Stored entries:
- - -
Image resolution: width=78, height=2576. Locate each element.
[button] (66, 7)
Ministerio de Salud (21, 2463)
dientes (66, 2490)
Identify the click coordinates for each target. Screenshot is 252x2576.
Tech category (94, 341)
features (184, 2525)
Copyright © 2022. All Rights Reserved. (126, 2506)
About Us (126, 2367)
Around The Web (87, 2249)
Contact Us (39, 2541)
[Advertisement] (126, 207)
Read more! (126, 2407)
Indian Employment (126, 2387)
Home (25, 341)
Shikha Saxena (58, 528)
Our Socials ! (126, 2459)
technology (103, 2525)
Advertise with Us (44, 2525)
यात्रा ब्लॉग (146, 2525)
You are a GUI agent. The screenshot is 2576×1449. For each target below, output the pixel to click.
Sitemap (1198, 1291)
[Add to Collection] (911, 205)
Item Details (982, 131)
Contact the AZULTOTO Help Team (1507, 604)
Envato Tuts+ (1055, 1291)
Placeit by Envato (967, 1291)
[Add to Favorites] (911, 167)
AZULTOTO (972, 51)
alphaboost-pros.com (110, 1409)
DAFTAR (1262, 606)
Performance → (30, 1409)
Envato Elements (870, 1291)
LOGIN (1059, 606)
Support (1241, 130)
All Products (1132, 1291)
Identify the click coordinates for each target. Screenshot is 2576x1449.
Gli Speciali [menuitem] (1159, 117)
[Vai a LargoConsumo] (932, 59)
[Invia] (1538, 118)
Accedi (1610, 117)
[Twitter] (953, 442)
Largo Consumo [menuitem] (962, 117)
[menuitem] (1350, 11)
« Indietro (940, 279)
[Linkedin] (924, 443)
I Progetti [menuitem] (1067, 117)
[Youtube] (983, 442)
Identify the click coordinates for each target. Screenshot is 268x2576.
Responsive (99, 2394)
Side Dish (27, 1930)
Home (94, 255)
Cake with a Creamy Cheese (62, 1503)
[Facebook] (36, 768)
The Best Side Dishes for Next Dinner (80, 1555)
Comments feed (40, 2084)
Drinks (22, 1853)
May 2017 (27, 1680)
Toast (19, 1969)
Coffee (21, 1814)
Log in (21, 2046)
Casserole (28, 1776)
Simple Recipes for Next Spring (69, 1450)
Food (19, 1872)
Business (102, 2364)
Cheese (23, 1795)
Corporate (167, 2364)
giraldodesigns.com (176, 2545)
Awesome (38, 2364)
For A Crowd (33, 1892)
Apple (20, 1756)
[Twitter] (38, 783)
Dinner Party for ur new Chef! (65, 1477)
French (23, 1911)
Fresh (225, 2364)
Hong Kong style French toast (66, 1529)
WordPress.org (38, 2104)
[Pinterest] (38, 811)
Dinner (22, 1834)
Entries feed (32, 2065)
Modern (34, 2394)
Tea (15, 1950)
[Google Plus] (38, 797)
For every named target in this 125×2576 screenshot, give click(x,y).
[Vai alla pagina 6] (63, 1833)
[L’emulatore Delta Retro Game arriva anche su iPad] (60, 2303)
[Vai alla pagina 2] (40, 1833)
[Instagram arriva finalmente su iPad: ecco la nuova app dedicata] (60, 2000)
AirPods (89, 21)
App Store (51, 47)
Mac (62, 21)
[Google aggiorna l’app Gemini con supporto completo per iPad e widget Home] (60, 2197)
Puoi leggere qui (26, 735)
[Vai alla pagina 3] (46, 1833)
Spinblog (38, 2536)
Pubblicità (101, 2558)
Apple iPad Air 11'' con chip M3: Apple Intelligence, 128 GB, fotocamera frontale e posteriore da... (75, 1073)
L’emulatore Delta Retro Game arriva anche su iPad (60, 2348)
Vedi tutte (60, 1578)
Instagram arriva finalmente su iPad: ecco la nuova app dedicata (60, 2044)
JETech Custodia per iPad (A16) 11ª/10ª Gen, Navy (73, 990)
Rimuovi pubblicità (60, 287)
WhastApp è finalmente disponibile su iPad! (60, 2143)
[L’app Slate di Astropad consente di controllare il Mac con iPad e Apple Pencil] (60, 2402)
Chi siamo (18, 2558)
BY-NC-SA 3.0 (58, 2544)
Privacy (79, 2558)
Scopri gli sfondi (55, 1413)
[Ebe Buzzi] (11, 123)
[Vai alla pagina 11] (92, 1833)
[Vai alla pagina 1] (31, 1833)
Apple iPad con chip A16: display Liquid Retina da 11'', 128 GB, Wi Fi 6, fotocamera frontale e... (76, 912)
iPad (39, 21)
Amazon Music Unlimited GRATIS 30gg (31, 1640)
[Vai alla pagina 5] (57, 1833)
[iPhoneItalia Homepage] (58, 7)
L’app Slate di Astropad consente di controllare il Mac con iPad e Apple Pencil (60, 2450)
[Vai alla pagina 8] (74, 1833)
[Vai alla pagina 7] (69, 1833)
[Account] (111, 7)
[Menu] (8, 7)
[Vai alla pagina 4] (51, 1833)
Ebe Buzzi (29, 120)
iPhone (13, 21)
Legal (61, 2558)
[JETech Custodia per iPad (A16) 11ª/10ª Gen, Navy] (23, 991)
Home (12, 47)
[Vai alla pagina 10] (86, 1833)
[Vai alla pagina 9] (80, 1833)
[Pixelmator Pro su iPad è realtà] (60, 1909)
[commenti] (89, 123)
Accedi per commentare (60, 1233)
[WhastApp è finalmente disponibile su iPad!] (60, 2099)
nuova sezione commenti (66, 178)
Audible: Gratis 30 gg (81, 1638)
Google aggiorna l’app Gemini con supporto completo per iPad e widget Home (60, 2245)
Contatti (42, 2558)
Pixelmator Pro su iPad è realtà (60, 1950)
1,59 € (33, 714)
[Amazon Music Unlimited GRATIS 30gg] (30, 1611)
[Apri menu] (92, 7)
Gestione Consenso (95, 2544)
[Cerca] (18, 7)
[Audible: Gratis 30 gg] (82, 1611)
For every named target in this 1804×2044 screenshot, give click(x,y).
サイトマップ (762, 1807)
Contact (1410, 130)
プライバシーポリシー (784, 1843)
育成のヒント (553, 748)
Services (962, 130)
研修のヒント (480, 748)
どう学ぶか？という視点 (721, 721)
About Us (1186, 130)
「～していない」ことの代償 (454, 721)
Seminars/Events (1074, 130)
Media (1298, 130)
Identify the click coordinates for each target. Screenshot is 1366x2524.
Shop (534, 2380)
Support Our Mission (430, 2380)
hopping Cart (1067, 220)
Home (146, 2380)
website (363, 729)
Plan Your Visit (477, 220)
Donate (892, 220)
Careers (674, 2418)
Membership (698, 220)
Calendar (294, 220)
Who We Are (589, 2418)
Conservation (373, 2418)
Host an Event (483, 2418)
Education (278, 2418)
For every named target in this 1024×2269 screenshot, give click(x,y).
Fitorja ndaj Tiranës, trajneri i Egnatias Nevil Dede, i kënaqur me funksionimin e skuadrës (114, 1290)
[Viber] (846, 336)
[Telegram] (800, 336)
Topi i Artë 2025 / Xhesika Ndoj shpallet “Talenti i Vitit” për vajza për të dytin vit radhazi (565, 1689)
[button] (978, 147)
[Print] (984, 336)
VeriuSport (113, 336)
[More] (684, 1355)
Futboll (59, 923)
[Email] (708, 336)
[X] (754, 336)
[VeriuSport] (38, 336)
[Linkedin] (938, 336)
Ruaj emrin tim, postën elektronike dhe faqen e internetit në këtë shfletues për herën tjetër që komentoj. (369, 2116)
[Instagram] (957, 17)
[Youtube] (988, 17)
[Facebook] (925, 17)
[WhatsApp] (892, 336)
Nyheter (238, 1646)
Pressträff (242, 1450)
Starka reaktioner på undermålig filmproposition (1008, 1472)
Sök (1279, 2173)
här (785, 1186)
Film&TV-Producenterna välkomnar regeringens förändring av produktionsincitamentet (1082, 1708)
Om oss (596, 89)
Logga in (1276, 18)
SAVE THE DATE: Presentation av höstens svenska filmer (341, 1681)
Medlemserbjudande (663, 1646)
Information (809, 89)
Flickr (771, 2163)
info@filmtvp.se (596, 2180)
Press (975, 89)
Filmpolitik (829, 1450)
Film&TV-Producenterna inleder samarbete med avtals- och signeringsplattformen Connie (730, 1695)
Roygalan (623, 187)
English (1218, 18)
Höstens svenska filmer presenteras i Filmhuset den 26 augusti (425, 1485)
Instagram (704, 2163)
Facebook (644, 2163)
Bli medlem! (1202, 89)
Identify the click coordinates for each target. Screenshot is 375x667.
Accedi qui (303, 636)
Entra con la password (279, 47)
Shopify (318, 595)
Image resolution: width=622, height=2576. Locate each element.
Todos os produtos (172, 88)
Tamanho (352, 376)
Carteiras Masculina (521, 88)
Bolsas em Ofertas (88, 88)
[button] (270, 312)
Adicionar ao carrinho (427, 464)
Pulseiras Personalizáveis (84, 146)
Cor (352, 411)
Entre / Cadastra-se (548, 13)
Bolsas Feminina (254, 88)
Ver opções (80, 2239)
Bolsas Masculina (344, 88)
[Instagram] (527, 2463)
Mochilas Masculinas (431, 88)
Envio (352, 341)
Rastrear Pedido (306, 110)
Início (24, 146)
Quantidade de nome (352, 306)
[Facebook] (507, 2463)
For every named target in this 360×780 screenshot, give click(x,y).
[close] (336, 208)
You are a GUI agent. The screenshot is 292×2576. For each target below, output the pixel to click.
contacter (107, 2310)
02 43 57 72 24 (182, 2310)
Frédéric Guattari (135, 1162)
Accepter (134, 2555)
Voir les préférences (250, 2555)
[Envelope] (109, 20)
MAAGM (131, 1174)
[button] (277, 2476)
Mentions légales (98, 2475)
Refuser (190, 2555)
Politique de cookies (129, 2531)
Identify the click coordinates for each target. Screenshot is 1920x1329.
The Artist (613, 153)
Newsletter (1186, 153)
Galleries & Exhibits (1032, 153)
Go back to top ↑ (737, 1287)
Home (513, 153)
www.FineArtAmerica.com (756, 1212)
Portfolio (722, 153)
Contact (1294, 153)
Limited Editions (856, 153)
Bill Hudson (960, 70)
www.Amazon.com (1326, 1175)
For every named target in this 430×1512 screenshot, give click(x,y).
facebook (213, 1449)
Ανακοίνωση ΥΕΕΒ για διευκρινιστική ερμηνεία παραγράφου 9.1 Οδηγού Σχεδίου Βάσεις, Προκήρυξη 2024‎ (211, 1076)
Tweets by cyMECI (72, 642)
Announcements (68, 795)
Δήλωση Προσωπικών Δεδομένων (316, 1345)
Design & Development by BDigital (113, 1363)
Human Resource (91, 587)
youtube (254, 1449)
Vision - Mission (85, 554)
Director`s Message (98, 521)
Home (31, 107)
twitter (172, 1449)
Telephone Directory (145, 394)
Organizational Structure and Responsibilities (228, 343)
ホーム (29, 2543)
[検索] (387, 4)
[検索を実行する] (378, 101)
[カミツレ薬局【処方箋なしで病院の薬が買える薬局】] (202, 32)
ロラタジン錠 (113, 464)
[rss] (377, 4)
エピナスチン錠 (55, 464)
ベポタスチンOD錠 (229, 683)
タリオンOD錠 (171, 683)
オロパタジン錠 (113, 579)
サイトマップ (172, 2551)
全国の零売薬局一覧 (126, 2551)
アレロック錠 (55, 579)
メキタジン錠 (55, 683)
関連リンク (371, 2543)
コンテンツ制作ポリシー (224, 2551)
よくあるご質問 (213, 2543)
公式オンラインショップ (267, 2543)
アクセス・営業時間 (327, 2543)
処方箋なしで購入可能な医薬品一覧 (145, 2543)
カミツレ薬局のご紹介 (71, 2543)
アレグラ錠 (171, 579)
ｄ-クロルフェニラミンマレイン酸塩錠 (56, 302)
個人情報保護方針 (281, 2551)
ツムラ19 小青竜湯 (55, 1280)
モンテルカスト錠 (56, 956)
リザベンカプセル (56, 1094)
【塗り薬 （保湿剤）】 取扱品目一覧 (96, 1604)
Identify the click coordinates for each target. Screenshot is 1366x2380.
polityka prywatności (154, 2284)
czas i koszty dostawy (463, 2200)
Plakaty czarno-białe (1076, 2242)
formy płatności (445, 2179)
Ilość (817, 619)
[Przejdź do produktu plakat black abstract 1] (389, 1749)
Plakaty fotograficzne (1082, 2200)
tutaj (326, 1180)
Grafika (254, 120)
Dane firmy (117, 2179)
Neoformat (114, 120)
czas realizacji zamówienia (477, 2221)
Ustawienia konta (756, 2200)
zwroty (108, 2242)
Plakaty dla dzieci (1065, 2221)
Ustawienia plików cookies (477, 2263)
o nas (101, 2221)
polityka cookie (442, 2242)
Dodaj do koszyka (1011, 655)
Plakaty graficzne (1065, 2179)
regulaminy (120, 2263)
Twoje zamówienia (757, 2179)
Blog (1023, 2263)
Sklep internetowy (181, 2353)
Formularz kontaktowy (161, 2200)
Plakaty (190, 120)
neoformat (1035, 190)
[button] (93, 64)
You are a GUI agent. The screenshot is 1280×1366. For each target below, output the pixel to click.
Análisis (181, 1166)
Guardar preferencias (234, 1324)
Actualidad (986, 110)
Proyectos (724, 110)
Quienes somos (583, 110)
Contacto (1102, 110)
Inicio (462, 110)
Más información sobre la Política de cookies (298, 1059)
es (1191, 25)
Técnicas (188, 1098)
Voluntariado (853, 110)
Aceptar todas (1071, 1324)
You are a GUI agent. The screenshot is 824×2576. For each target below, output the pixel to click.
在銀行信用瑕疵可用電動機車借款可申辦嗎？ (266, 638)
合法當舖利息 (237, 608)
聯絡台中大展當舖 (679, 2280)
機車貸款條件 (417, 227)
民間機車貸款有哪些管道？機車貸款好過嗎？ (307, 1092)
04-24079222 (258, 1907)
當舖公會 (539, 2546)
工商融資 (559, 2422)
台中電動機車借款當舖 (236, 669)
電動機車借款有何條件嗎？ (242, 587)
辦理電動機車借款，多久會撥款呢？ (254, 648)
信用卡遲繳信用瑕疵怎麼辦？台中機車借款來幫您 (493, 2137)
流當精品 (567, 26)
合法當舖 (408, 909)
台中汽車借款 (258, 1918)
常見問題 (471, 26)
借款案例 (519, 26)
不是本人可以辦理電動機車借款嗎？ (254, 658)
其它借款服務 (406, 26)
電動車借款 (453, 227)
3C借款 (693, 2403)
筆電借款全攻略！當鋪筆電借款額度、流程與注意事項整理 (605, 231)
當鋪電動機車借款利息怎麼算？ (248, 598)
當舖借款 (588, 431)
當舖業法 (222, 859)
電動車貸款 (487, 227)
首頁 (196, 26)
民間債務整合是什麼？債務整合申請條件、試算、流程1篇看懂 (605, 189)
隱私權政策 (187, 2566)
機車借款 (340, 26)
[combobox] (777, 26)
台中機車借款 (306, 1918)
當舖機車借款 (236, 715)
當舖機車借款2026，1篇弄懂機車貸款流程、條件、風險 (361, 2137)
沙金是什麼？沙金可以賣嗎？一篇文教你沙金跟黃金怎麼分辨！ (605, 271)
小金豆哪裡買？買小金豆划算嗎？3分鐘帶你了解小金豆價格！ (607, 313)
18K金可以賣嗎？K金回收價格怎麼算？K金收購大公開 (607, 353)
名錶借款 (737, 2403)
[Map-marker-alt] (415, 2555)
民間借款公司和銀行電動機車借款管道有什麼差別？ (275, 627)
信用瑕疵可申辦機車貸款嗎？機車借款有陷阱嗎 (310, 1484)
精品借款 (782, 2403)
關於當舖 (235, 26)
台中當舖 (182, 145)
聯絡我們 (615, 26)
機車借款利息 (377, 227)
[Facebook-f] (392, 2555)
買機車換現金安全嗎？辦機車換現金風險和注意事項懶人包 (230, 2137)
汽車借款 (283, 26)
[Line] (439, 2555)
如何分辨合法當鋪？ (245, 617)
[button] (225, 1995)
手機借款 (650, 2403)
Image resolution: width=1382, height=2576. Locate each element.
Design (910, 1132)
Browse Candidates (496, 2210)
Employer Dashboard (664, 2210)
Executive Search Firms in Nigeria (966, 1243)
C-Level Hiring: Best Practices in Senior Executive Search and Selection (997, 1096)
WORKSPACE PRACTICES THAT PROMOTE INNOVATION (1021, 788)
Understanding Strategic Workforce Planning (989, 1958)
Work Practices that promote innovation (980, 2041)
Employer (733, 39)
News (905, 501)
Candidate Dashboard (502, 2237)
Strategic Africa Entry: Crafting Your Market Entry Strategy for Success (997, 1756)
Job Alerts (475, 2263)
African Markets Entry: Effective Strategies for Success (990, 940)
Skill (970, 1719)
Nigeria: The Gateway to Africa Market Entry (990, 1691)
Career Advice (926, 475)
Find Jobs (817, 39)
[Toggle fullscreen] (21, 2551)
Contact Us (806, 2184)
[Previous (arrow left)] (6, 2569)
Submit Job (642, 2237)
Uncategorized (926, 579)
- - -
*EXERCISE DESCRIPTION:*
The expected answer is an exact copy of the lines above, beginning at the line with "Contact (1294, 153)" and ending at the line with "ｄ-クロルフェニラミンマレイン酸塩錠 (56, 302)", with both ends in.

*ANSWER SECTION:*
Contact (1294, 153)
Limited Editions (856, 153)
Bill Hudson (960, 70)
www.Amazon.com (1326, 1175)
For every named target in this 430×1512 screenshot, give click(x,y).
facebook (213, 1449)
Ανακοίνωση ΥΕΕΒ για διευκρινιστική ερμηνεία παραγράφου 9.1 Οδηγού Σχεδίου Βάσεις, Προκήρυξη 2024‎ (211, 1076)
Tweets by cyMECI (72, 642)
Announcements (68, 795)
Δήλωση Προσωπικών Δεδομένων (316, 1345)
Design & Development by BDigital (113, 1363)
Human Resource (91, 587)
youtube (254, 1449)
Vision - Mission (85, 554)
Director`s Message (98, 521)
Home (31, 107)
twitter (172, 1449)
Telephone Directory (145, 394)
Organizational Structure and Responsibilities (228, 343)
ホーム (29, 2543)
[検索] (387, 4)
[検索を実行する] (378, 101)
[カミツレ薬局【処方箋なしで病院の薬が買える薬局】] (202, 32)
ロラタジン錠 (113, 464)
[rss] (377, 4)
エピナスチン錠 (55, 464)
ベポタスチンOD錠 (229, 683)
タリオンOD錠 (171, 683)
オロパタジン錠 (113, 579)
サイトマップ (172, 2551)
全国の零売薬局一覧 (126, 2551)
アレロック錠 (55, 579)
メキタジン錠 (55, 683)
関連リンク (371, 2543)
コンテンツ制作ポリシー (224, 2551)
よくあるご質問 (213, 2543)
公式オンラインショップ (267, 2543)
アクセス・営業時間 (327, 2543)
処方箋なしで購入可能な医薬品一覧 (145, 2543)
カミツレ薬局のご紹介 (71, 2543)
アレグラ錠 (171, 579)
ｄ-クロルフェニラミンマレイン酸塩錠 (56, 302)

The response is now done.